Christian Campigli
15 de junio de 2024
Estados Unidos (pero quizás sería más correcto decir el mundo entero) se pregunta por el estado de salud de su presidente, Joe Biden. En los últimos dos años se han producido innumerables episodios, rayando en lo serio y lo jocoso, de deslices, frases a medio terminar y olvidos flagrantes. El G7 destacó cómo el hombre más poderoso del mundo es, en el imaginario colectivo de los Estados, una especie de pato saliente. Paradójicamente, la cena cancelada con el presidente de la República, Sergio Mattarella, con quien siempre ha existido una relación de sincera amistad, es sólo la punta de un engorroso iceberg.
El cansancio después de un vuelo intercontinental también le puede pasar a un veinteañero, distraerse durante una ceremonia oficial, cuando la Brigada Folgore está completando su fascinante actuación, y mucho menos. Se ha vuelto viral la imagen de la primera ministra Giorgia Meloni tocándole el brazo, como para llamarle al orden. Un gesto de amistad, seamos claros, de humanidad absoluta. Incluso a su llegada a Apulia, muchos de los presentes notaron su ritmo. Rígido, tan mecánico que parece inestable. No sólo a los ojos de los observadores externos, sino también a los de los agentes de seguridad. Lo cual, ciertamente no es casualidad, lo marcan de cerca.

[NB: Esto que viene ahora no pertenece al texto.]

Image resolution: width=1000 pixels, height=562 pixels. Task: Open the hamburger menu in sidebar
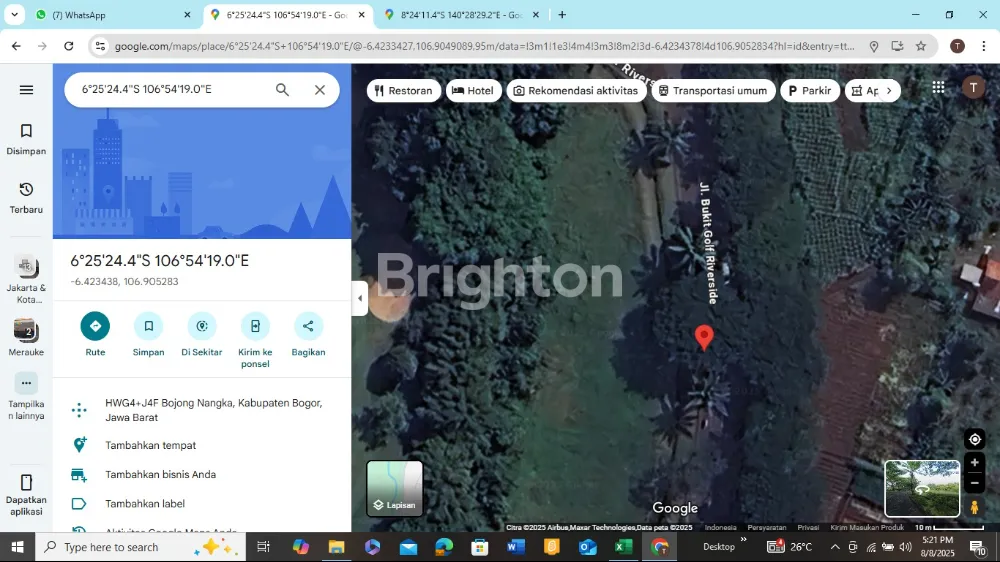click(26, 90)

La reciente condena de su hijo, Hunter, ciertamente no ayudó a su tranquilidad emocional. Entre los presentes también hubo quienes notaron pausas largas y antinaturales en la voz del exponente demócrata. El diario Wall Street Journal reveló la semana pasada que «Biden a veces cierra los ojos durante un período prolongado, otras veces toma descansos prolongados. A menudo habla en voz tan baja que resulta difícil oírle. Algunas de las personas que trabajan con él, incluidos demócratas y algunos que lo conocieron como vicepresidente, lo describen como más lento, alguien que tiene buenos y malos momentos”. Un abuelo distraído, que sin embargo tiene la maleta nuclear en la mano.